Par un jugement du 23 décembre 2024, le tribunal administratif de Versailles a, à la demande de Mme B…, annulé, uniquement pour l’avenir, la délibération du jury Parcours d’Accès Spécifique Santé (PASS) de l’université de Versailles Saint-Quentin-en-Yvelines se prononçant au titre de l’année universitaire 2023-2024 sur l’admission de l’ensemble des candidats et leur classement dans les formations de santé, et enjoint à cette même autorité de réunir le jury afin qu’il réexamine la candidature de la requérante à l’admission dans les formations de médecine et odontologie, sans prendre en compte les résultats aux épreuves du second groupe et sur la base d’une note finale constituée à 100% de ses résultats aux épreuves du premier groupe. Par une délibération du 10 janvier 2025 prise en exécution de ce jugement, le jury a déclaré Mme B… non admise. Par une ordonnance n°2510019 du 16 septembre 2025, le juge des référés, après avoir retenu que le moyen tiré de ce que cette délibération était entachée d’une erreur de droit et d’une erreur d’appréciation était de nature à faire naître un doute sérieux quant à sa légalité, a suspendu son exécution et enjoint à l’université de Versailles-Saint-Quentin-en-Yvelines de réunir le jury en vue de procéder au réexamen de la situation de Mme B… conformément aux termes du jugement susvisé du tribunal administratif de Versailles, dans un délai de quinze jours. Il est constant que malgré plusieurs demandes en ce sens de la requérante, l’université n’a pas exécuté cette injonction. Cette circonstance constitue un élément nouveau au sens de l’article L. 521-4 du code de justice administrative.
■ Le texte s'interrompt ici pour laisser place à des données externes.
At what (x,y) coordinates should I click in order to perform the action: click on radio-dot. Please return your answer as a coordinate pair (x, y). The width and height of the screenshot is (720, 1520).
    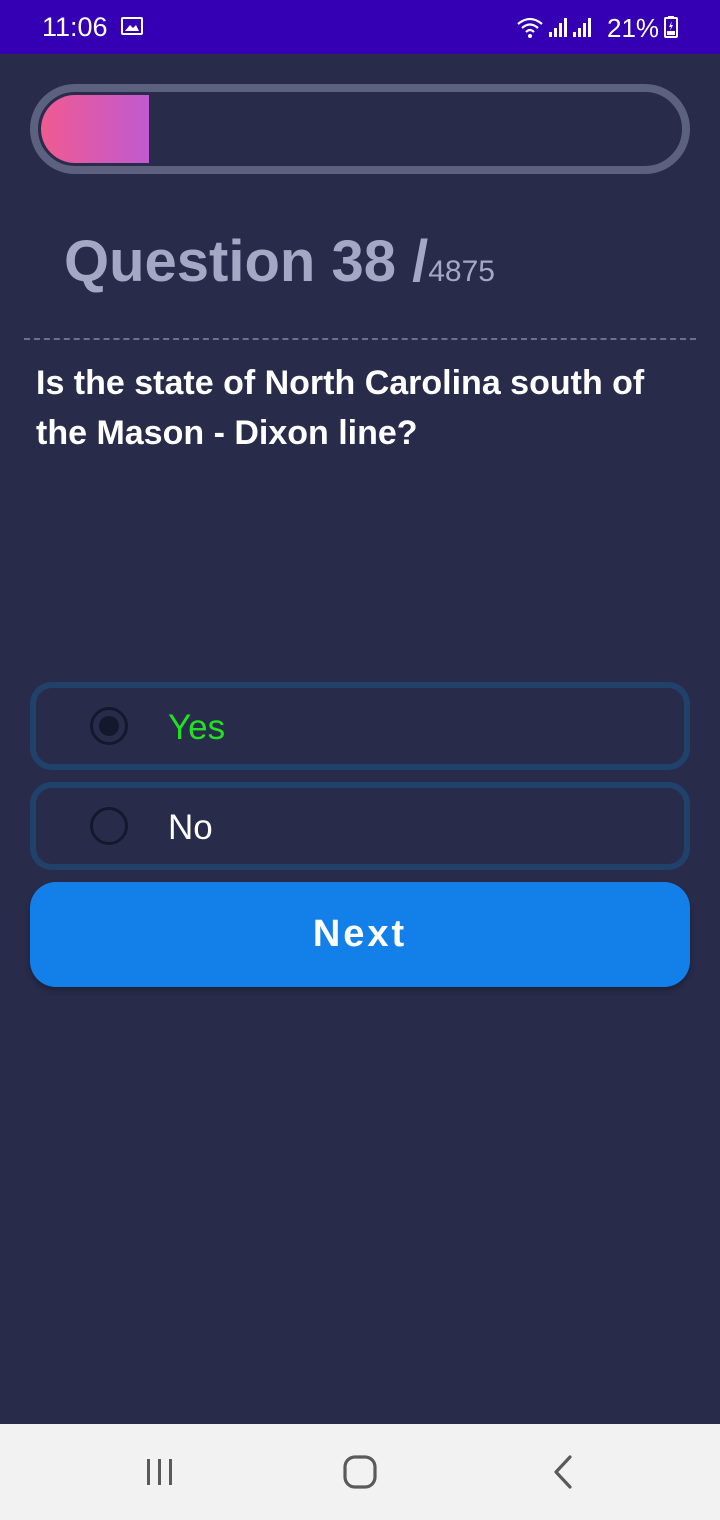
    Looking at the image, I should click on (109, 726).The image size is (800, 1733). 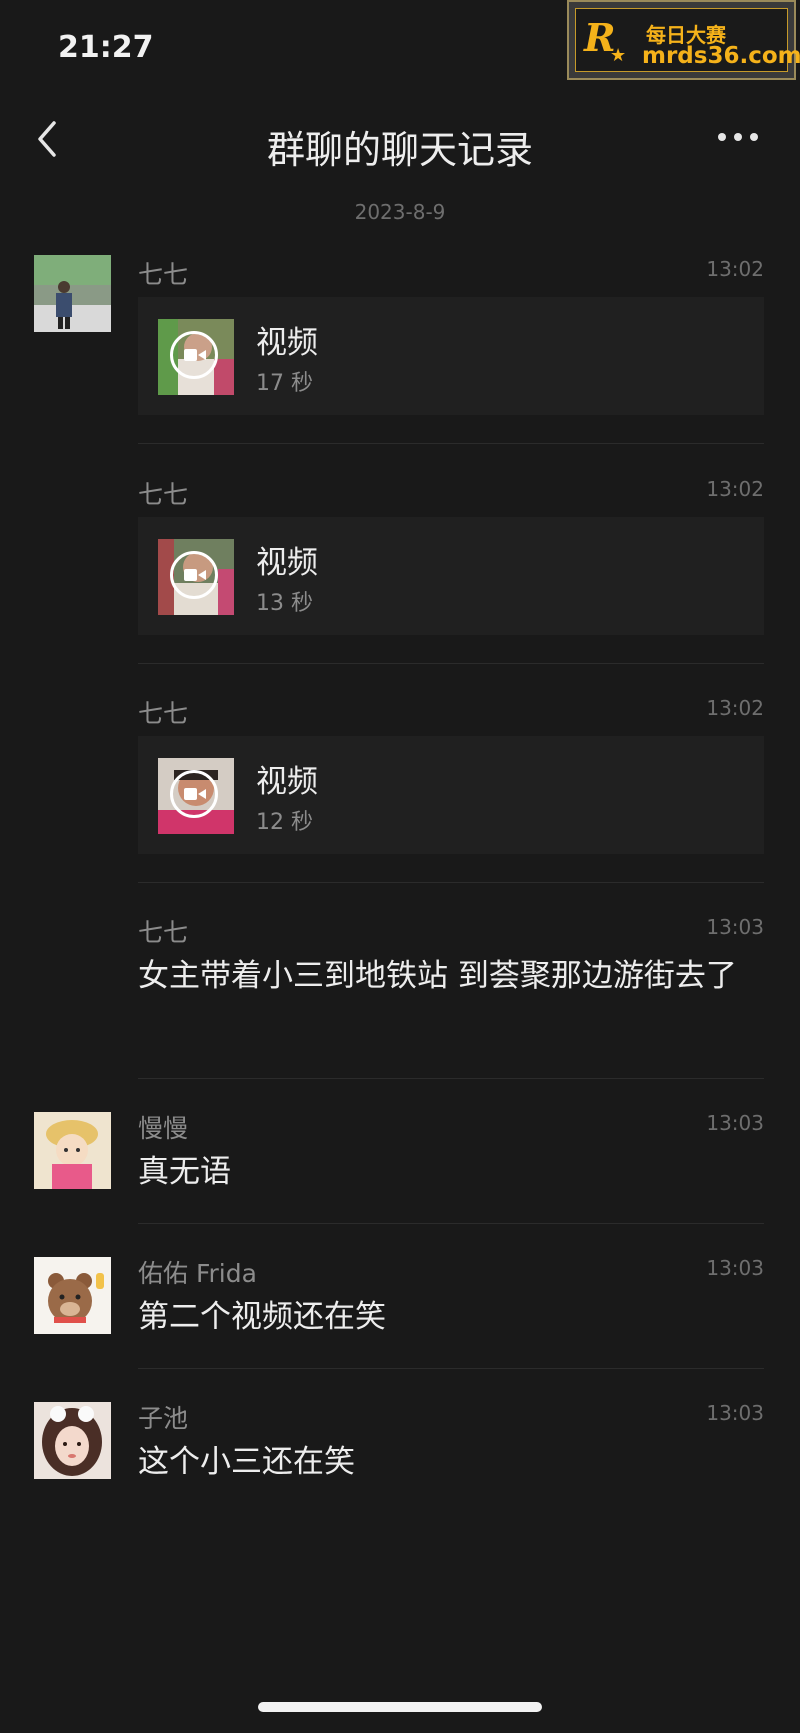 What do you see at coordinates (262, 1317) in the screenshot?
I see `message-text: 第二个视频还在笑` at bounding box center [262, 1317].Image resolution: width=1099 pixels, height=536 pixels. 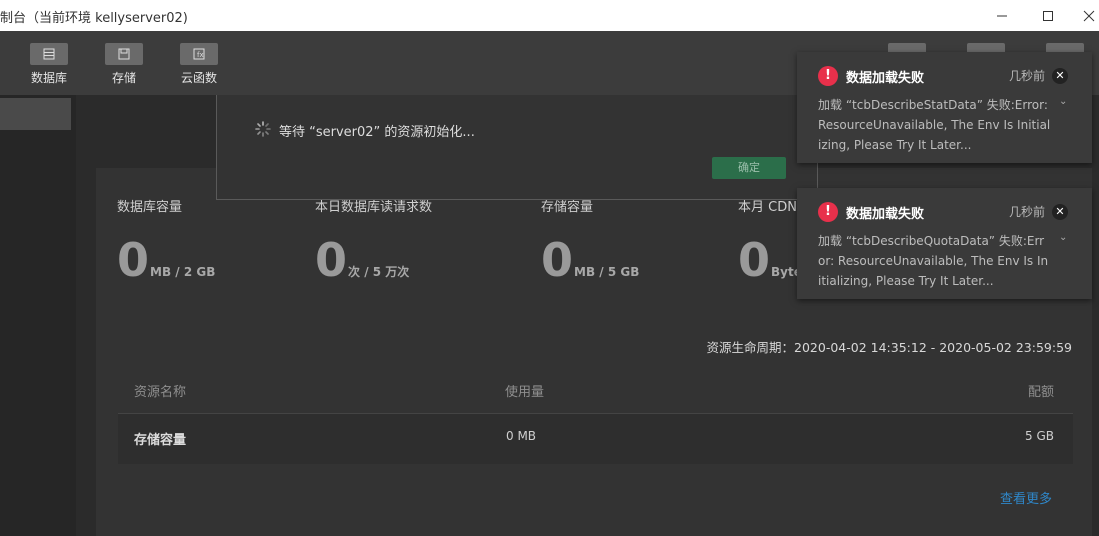 I want to click on svg-text: fx, so click(x=200, y=55).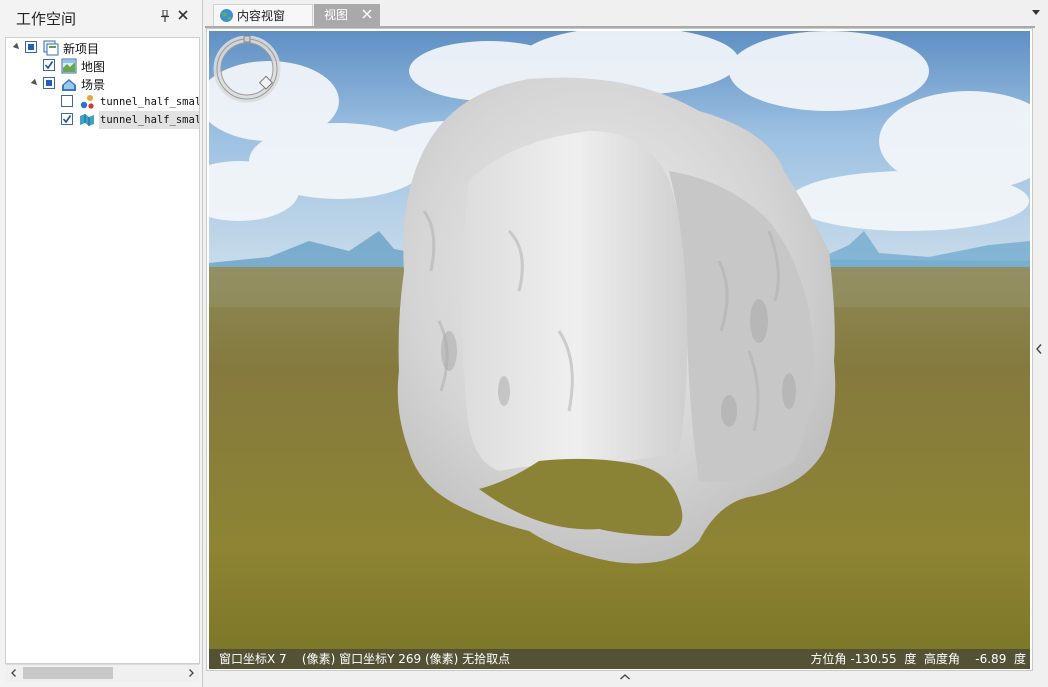 This screenshot has height=687, width=1048. Describe the element at coordinates (68, 673) in the screenshot. I see `scrollbar-thumb` at that location.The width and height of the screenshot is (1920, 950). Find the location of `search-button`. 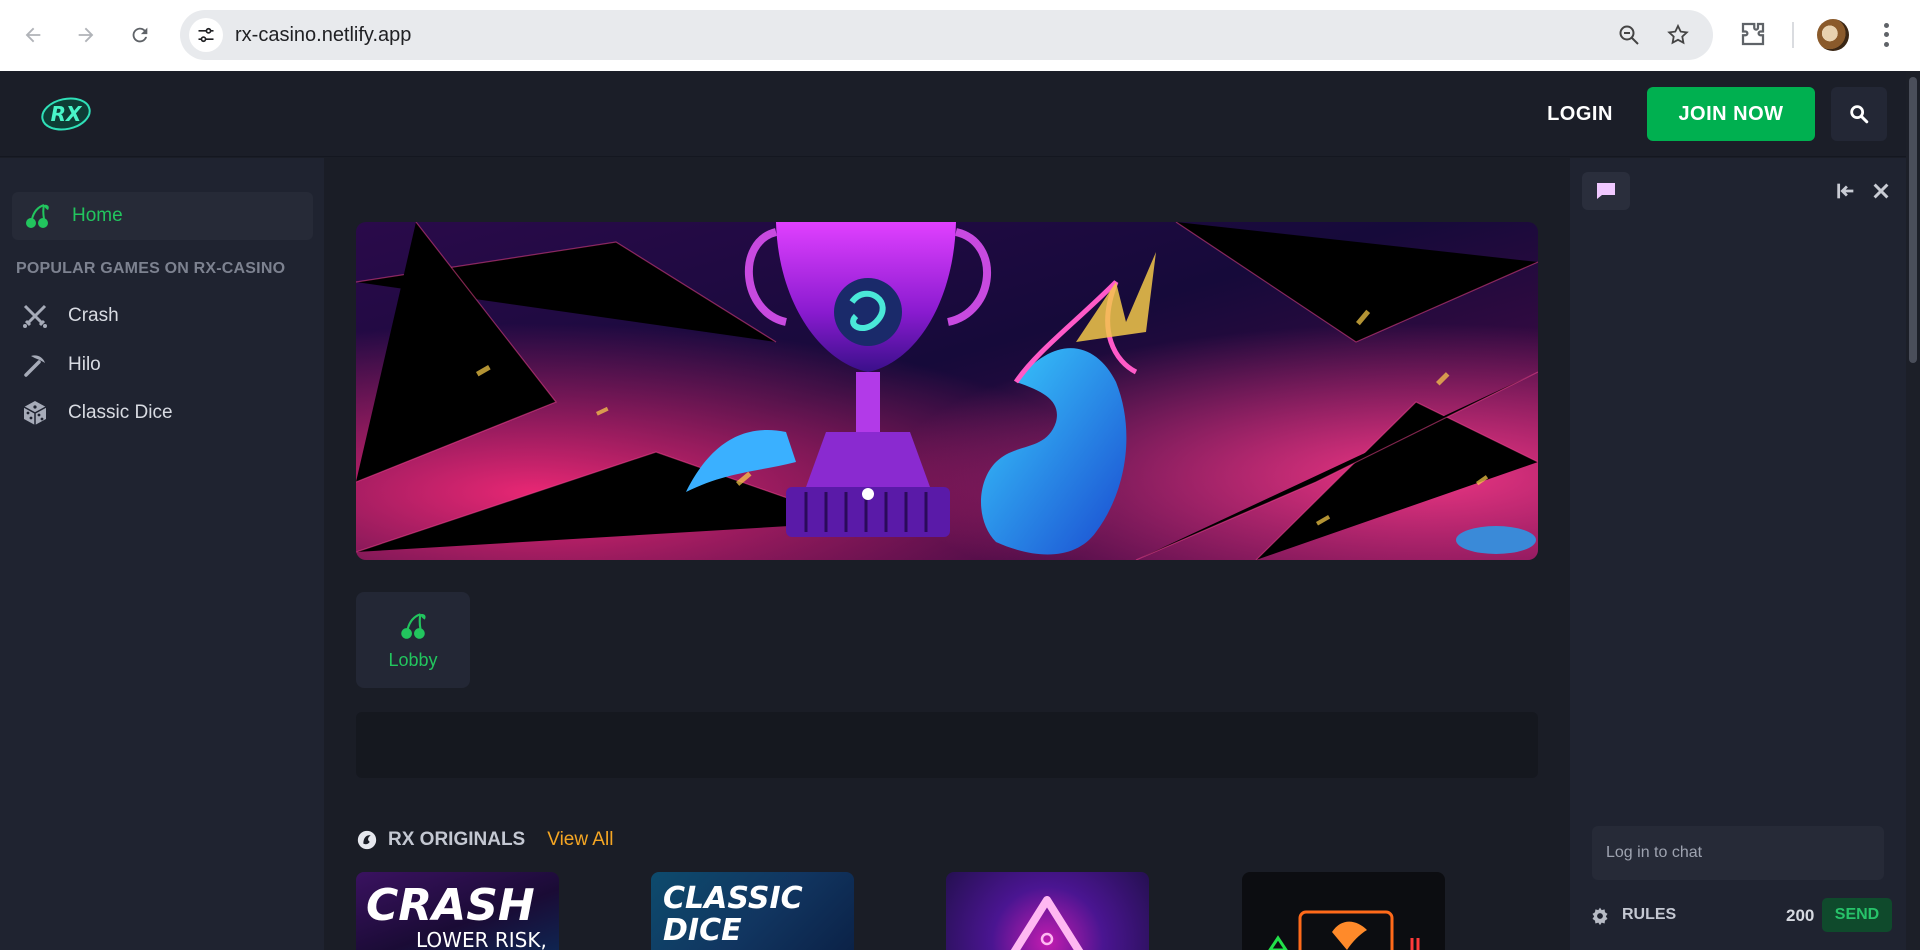

search-button is located at coordinates (1859, 114).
La circonstance que l’université a formé un pourvoi en cassation contre l’ordonnance du 16 septembre 2025, assortie d’une demande de sursis à exécution n’est pas, à la date de la présente ordonnance alors que le Conseil d’Etat ne s’est pas encore prononcé, de nature à retirer à l’ordonnance du 16 septembre 2025 son caractère exécutoire et obligatoire ni à justifier la carence de l’université à se conformer à ses termes. Par suite, il y a lieu, ainsi que le demande Mme B… de modifier les termes de cette ordonnance et d’enjoindre à l’université de réunir le jury Parcours d’Accès Spécifique Santé (PASS) en vue de procéder au réexamen de la situation de Mme B…, conformément aux termes du jugement du tribunal administratif de Versailles du 23 décembre 2024, dans le délai de dix jours à compter de la notification de la présente ordonnance, sous astreinte de 200 euros par jour de retard.
Dans les circonstances de l’espèce, il y a lieu de mettre à la charge de l’université de Versailles-Saint-Quentin-en-Yvelines une somme de 800 euros au titre de l’article L. 761-1 du code de justice administrative.
O R D O N N E :
Article 1er : L’article 2 de l’ordonnance n°2510019 du 16 septembre 2025 est ainsi rédigé :
« Il est enjoint à l’université de Versailles-Saint-Quentin-en-Yvelines de réunir le jury en vue de procéder au réexamen de la situation de Mme B… conformément aux termes du jugement susvisé du tribunal administratif de Versailles, dans le délai de dix jours à compter de la notification de l’ordonnance n°2511992 du 21octobre 2025, sous astreinte de 200 euros par jour de retard. »
Article 2 : L’université de Versailles-Saint-Quentin-en-Yvelines versera 800 euros à Mme B… au titre des dispositions de l’article L. 761-1 du code de justice administrative.
Article 3 : La présente ordonnance sera notifiée à Mme A… B… et à l’université de Versailles-Saint-Quentin-en-Yvelines.
Fait à Versailles, le 21 octobre 2025.
Le juge des référés,
B. Maitre
La République mande et ordonne au ministre de l’enseignement supérieur en ce qui le concerne ou à tous commissaires de justice à ce requis en ce qui concerne les voies de droit commun, contre les parties privées, de pourvoir à l’exécution de la présente décision.